**** Selected extract ****
Should the pagefile be placed on SSDs?

Yes. Most pagefile operations are small random reads or larger sequential writes, both of which are types of operations that SSDs handle well.

In looking at telemetry data from thousands of traces and focusing on pagefile reads and writes, we find that

Pagefile.sys reads outnumber pagefile.sys writes by about 40 to 1,
Pagefile.sys read sizes are typically quite small, with 67% less than or equal to 4 KB, and 88% less than 16 KB.
Pagefile.sys writes are relatively large, with 62% greater than or equal to 128 KB and 45% being exactly 1 MB in size.

In fact, given typical pagefile reference patterns and the favorable performance characteristics SSDs have on those patterns, there are few files better than the pagefile to place on an SSD.
 
Aaahh good read there marc2003 and i shall put my Page file back to my SSD but reduced. Thanks

Still don't know why i am losing random space though. I will keep an eye on it today and see if it does it again.

Thanks all for the replies. All good stuff ;)


Edit: Ok so i am trying to work out what to set my Page file to now "Initial Size" and "Maximum Size"? Like i said i have 8GB of system memory. A lot of what i read keeps saying that you ideally set it to twice the amount of system memory... That doesn't make any sense at all which is why i ask.
****
## Tasks to perform
**A.** Rewrite the pagefile discussion, everything from "In looking at" down to "good stuff ;)", putting "diagnostic data" in place of "telemetry data".
**B.** Carry the pagefile discussion forward from the point where it stops.
The entries here have no connection to the pagefile discussion.
**** Material shown ****
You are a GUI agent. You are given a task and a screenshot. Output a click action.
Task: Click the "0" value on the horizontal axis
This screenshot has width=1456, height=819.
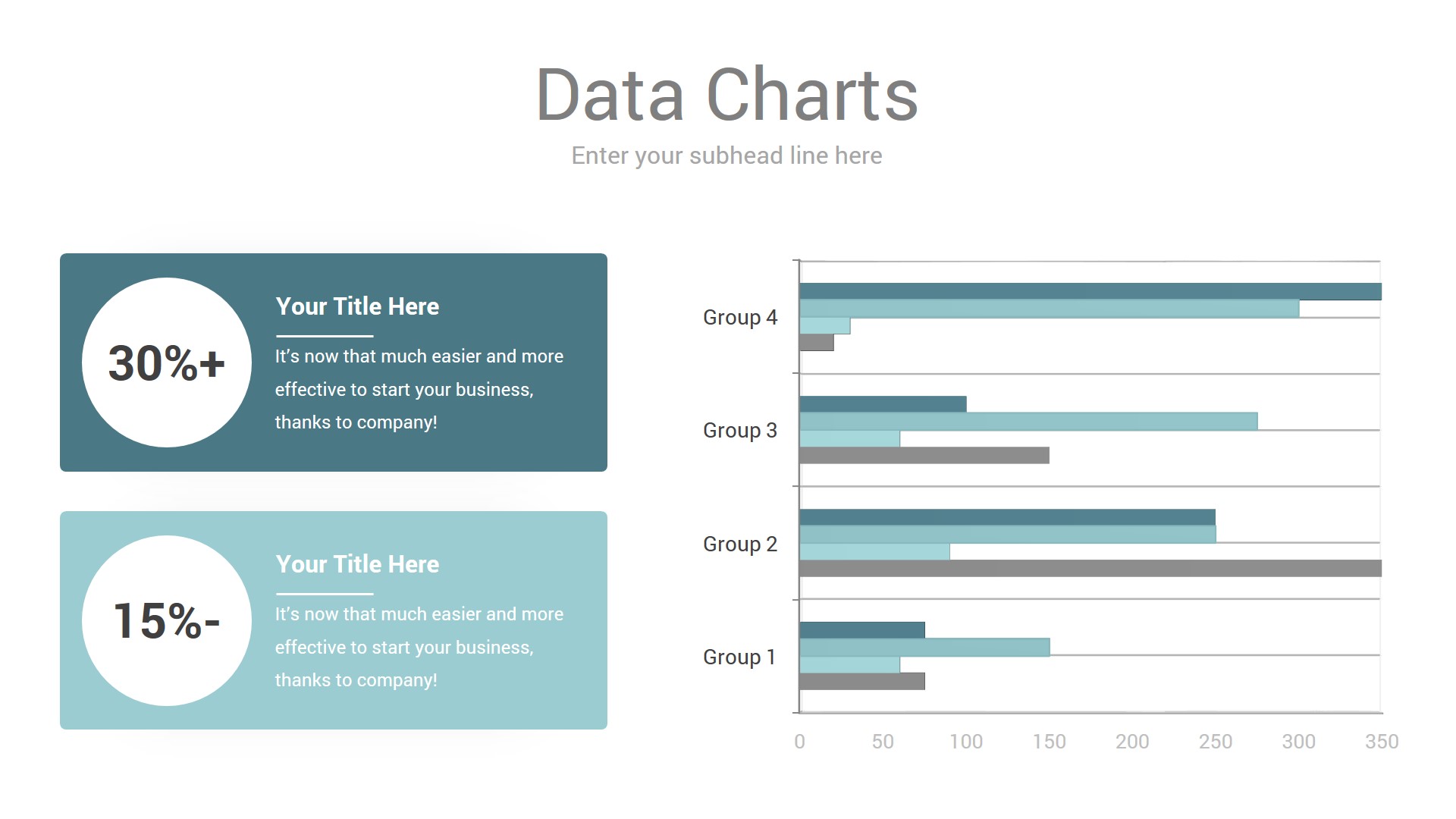tap(799, 742)
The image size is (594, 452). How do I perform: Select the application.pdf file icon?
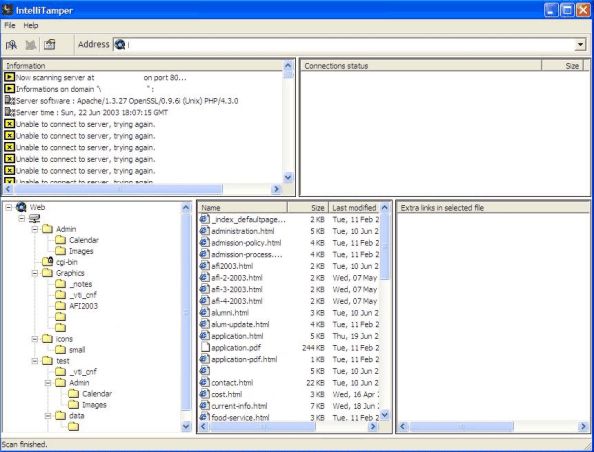pos(205,347)
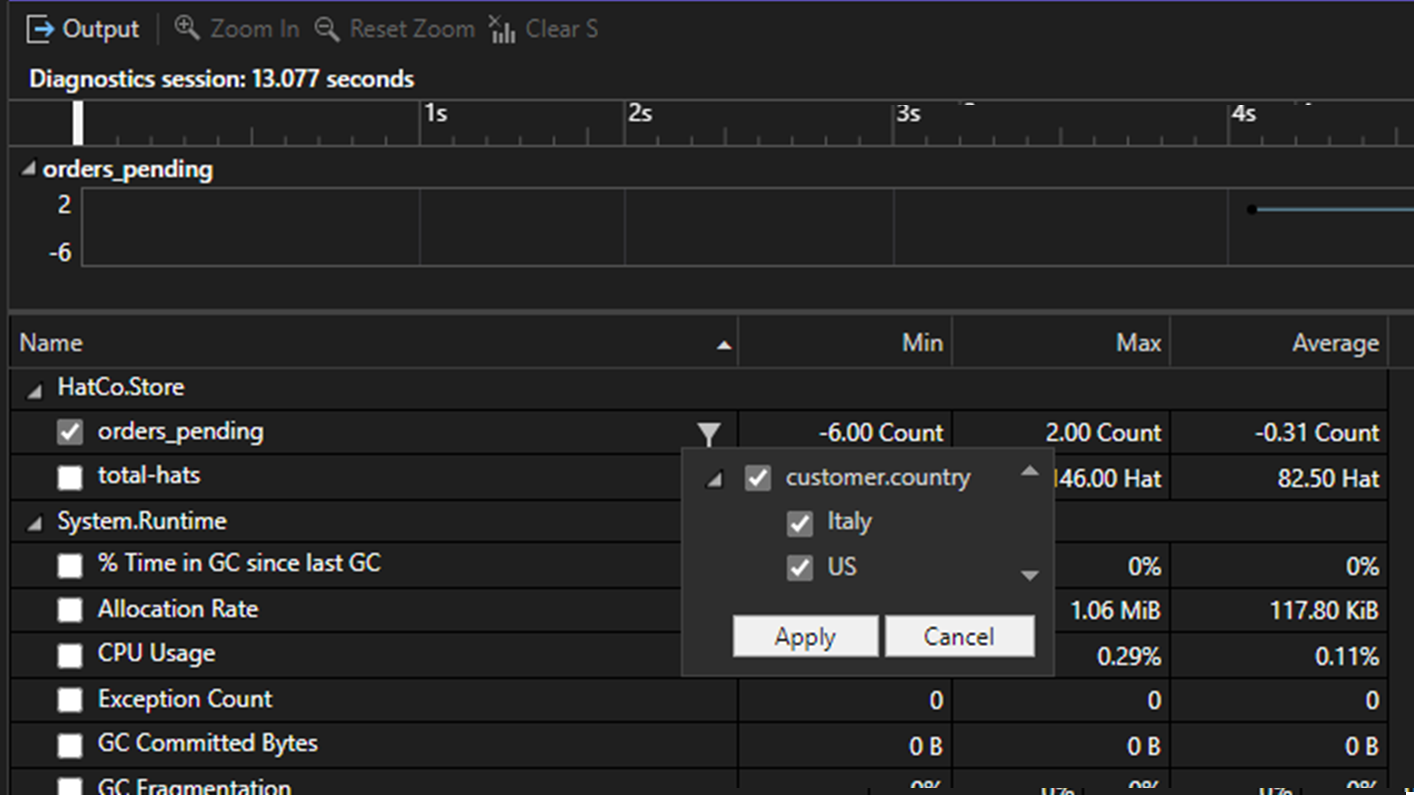Click the 2s mark on the timeline ruler

coord(640,114)
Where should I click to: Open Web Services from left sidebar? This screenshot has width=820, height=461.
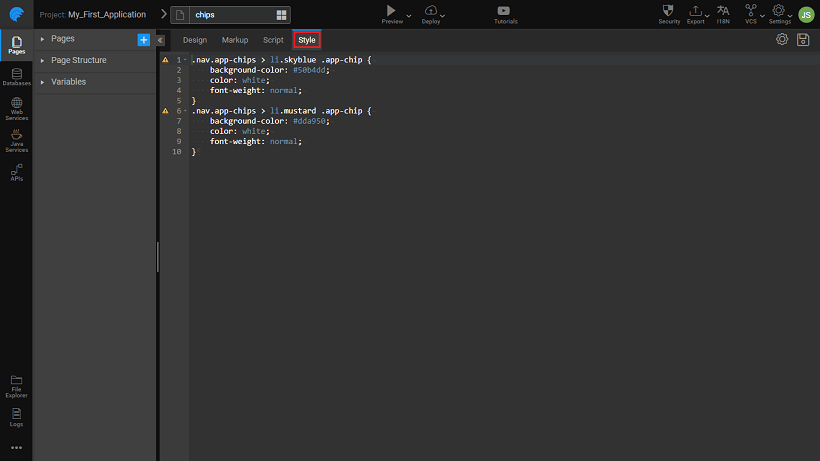(x=16, y=108)
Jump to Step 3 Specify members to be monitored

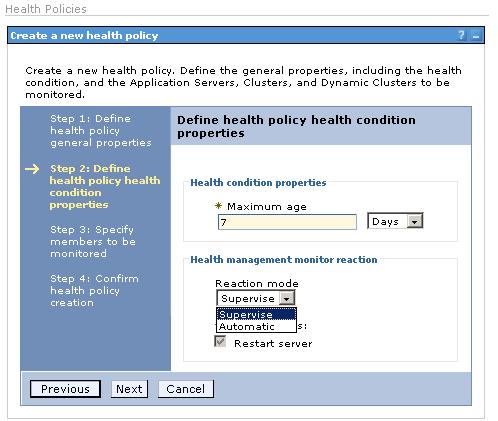click(x=93, y=241)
****
## Answer list
**A.**
In looking at diagnostic data from thousands of traces and focusing on pagefile reads and writes, we find that

Pagefile.sys reads outnumber pagefile.sys writes by about 40 to 1,
Pagefile.sys read sizes are typically quite small, with 67% less than or equal to 4 KB, and 88% less than 16 KB.
Pagefile.sys writes are relatively large, with 62% greater than or equal to 128 KB and 45% being exactly 1 MB in size.

In fact, given typical pagefile reference patterns and the favorable performance characteristics SSDs have on those patterns, there are few files better than the pagefile to place on an SSD.
 
Aaahh good read there marc2003 and i shall put my Page file back to my SSD but reduced. Thanks

Still don't know why i am losing random space though. I will keep an eye on it today and see if it does it again.

Thanks all for the replies. All good stuff ;)

**B.**
Edit 2: After some more research it seems that these day's Page file is very rarely used. And in a system with 8GB+ of memory will probably never be used. And has i stated earlier i don't use anything intensive enough on my system to come anywhere near close to using my 8GB worth of memory. So i don't see why moving the whole page file to another drive would do any harm when it isn't going to use it in the first place. But also if it is on another drive that space isn't being used up on my SSD. Please feel free to correct me on any of this theory.

Edit 3: Right, so i have set Initial size = 1024 and Maximum = 2048 on my SSD. All this sound ok?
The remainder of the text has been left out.